Reproduce, word for word, the stretch of the entries below from the line containing "You are a computer-use agent. The image" through the line containing "(x=8, y=145)", and nothing else.

--- Given information ---

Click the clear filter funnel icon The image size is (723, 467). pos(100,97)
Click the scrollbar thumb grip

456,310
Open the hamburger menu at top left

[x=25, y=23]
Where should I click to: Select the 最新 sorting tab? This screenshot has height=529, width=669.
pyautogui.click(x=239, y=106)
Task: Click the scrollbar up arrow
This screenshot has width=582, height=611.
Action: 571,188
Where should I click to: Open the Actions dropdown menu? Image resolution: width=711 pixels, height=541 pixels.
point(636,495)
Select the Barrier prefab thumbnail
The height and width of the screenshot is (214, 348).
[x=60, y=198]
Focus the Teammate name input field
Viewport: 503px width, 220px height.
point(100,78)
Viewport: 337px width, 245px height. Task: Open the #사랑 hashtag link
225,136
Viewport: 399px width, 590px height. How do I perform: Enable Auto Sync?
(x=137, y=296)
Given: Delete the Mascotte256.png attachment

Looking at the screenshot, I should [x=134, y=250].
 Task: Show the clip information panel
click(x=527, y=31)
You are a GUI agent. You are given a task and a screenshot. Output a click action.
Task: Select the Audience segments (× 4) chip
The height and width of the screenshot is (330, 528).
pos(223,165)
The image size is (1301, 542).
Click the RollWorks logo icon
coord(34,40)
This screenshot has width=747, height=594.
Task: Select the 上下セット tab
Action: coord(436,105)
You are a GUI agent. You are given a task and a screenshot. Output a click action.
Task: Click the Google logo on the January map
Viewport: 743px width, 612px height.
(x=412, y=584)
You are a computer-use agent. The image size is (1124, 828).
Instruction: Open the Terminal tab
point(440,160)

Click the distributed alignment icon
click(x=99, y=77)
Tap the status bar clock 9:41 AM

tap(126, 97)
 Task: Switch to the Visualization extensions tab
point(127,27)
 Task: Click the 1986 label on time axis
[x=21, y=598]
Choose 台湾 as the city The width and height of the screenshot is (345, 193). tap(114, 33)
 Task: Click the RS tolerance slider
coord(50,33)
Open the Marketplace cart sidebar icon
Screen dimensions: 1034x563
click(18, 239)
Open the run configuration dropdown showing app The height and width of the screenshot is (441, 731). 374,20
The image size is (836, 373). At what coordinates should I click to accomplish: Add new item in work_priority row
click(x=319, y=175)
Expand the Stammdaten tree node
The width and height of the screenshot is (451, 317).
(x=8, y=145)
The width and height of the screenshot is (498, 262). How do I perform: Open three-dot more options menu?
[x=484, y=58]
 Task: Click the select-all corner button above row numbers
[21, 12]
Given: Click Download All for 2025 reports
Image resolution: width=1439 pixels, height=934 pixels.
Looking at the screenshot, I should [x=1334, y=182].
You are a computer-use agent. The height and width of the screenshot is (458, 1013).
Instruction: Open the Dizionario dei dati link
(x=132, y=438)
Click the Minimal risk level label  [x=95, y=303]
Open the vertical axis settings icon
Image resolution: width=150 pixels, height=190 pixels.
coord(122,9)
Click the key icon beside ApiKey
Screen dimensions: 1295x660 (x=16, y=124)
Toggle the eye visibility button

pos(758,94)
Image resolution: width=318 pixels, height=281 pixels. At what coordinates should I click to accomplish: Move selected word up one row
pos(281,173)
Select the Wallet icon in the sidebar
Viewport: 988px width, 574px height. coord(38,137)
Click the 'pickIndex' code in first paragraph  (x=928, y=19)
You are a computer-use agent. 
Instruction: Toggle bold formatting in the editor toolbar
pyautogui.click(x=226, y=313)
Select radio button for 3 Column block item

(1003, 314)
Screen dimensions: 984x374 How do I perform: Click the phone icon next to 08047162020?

---

** Solution for this exercise **
You are a computer-use agent. The image size is (1124, 828).
Instruction: Open the Terminal tab
point(440,160)

Click the distributed alignment icon
click(x=99, y=77)
Tap the status bar clock 9:41 AM

tap(126, 97)
 Task: Switch to the Visualization extensions tab
point(127,27)
 Task: Click the 1986 label on time axis
[x=21, y=598]
Choose 台湾 as the city The width and height of the screenshot is (345, 193). tap(114, 33)
 Task: Click the RS tolerance slider
coord(50,33)
Open the Marketplace cart sidebar icon
Screen dimensions: 1034x563
click(18, 239)
Open the run configuration dropdown showing app The height and width of the screenshot is (441, 731). 374,20
The image size is (836, 373). At what coordinates should I click to accomplish: Add new item in work_priority row
click(x=319, y=175)
Expand the Stammdaten tree node
The width and height of the screenshot is (451, 317).
(x=8, y=145)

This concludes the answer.